*** Opening of EXTRACT TO READ ***
Concomitant GERD is estimated to affect 34–89% of asthma patients [41], and has been linked to the severity of asthma [42, 43]. However, our results indicated neither a higher prevalence of GERD in the asthma patients, nor a statistical association of GERD with the likelihood of H-AX. We speculated the self-reporting of comorbidities in CARN 2015 study might undercut the GERD prevalence. Notwithstanding this, in our study, GERD was associated with more frequent H-AX in the univariate analysis albeit with no statistical significance in the multivariate logistic regression.

Finally, we need to elaborate on several special considerations pertaining to the strength and weakness of our study. Firstly, to the best of our knowledge and data availability, this study is so far the largest nationwide survey on H-AX and comorbidities among Chinese asthmatics over the recent years. Using relevant information from full dataset of CARN 2015, our findings regarding the relationship between certain comorbidities and the incidence and/or frequency of H-AX in asthma patients could therefore be a close reflection of the real world in China. Secondly, comorbidities associated to the risk and/or frequency of H-AX in this study chiefly involved structural lung diseases and chronic, systemic disorders. Given that this was merely an observational rather than a mechanistic study, our findings should be interpreted with prudence and do not mean to propose a causative relationship. Nevertheless, comorbid abnormality in pulmonary architecture, systemic inflammation and immune function, could impose unfavorable impacts on the natural history and treatment outcomes of asthma which is an immune, inflammatory disorder per se. In this context, the goal of asthma control can be achieved not only depending on efforts of respiratory physicians, but also involving a multi-disciplinary treatment protocol. Either other systemic conditions as comorbidity in asthma, or asthma as comorbidity in other systemic conditions, need to be ideally taken together in decision-making for treatments. Thirdly, criteria have not been widely recognised for “frequent” asthma exacerbations or “frequent” H-AX. As an attempt for description in this study, we tentatively stratified the asthma patients according to one, two, three or more H-AX in the previous year and also by taking into consideration the comorbidities. The times of H-AX statistically differed with such stratification. Our statistics showed that using annual sessions ≥ 2 or ≥ 3 in a patient was comparably acceptable to define exacerbations as “frequent” in asthma. In this regard, our work may add to determination of the definition of frequent asthma exacerbation, rendering more discussions needed in the future.
*** Close of EXTRACT TO READ ***
*** Opening of DATA FOR ANALYSIS ***
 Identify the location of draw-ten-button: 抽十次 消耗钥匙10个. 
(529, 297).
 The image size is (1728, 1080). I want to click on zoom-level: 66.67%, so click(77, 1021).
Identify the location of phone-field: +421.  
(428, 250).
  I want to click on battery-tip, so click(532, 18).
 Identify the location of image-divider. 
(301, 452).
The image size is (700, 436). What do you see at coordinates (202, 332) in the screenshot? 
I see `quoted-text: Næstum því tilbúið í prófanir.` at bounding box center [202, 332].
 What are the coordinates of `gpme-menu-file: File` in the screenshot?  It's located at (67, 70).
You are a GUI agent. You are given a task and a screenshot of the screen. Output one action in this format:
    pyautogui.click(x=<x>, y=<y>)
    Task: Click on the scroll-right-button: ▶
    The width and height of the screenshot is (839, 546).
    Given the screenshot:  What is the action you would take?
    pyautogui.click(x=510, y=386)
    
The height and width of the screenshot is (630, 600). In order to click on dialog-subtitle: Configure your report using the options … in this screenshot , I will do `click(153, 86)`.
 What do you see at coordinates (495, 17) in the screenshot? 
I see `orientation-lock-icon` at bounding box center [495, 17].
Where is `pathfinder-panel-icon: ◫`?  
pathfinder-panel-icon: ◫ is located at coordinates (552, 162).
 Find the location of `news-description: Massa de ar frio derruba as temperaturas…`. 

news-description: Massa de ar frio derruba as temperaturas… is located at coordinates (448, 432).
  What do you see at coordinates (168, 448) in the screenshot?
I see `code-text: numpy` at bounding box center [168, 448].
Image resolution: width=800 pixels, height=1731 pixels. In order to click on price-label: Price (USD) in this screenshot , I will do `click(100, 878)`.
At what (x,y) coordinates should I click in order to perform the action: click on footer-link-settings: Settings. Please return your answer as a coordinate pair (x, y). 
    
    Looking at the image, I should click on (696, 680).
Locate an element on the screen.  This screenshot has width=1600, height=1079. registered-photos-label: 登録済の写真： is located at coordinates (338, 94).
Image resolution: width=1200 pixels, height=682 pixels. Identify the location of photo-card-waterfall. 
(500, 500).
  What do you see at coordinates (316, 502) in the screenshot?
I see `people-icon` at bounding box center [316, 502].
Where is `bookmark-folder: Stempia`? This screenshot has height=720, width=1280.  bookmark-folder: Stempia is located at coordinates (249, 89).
*** Close of DATA FOR ANALYSIS ***
▸ THINGS TO DO
1: Reproduce word for word the part of the passage on asthma and comorbidities between "Concomitant GERD is" and "multivariate logistic regression.", inclusive.
2: Carry the passage on asthma and comorbidities forward from its last sentence.

▸ WRITTEN ANSWERS
1:
Concomitant GERD is estimated to affect 34–89% of asthma patients [41], and has been linked to the severity of asthma [42, 43]. However, our results indicated neither a higher prevalence of GERD in the asthma patients, nor a statistical association of GERD with the likelihood of H-AX. We speculated the self-reporting of comorbidities in CARN 2015 study might undercut the GERD prevalence. Notwithstanding this, in our study, GERD was associated with more frequent H-AX in the univariate analysis albeit with no statistical significance in the multivariate logistic regression.

2:
The study has several limitations. Self-reported comorbidities may underestimate the real prevalence and be influenced by interviewees compliance. More confounding factors, such as medications and treatment adherence, should have been included in analyses. Future investigations with follow-up study or comorbidity intervention study would help to validate our findings and clarify more on the relationship between comorbidities and hospitalisation due to exacerbation in asthma patients.

Conclusion

COPD and coronary heart disease were associated with higher annual incidence, while allergic rhinitis was associated with lower annual incidence of H-AX. Allergic rhinitis, COPD and anxiety were associated with frequent H-AX. Comorbidities may have an important role in the risk and frequency of annual hospitalisations due to asthma exacerbation. The goal of asthma control should rely on a multi-disciplinary treatment protocol.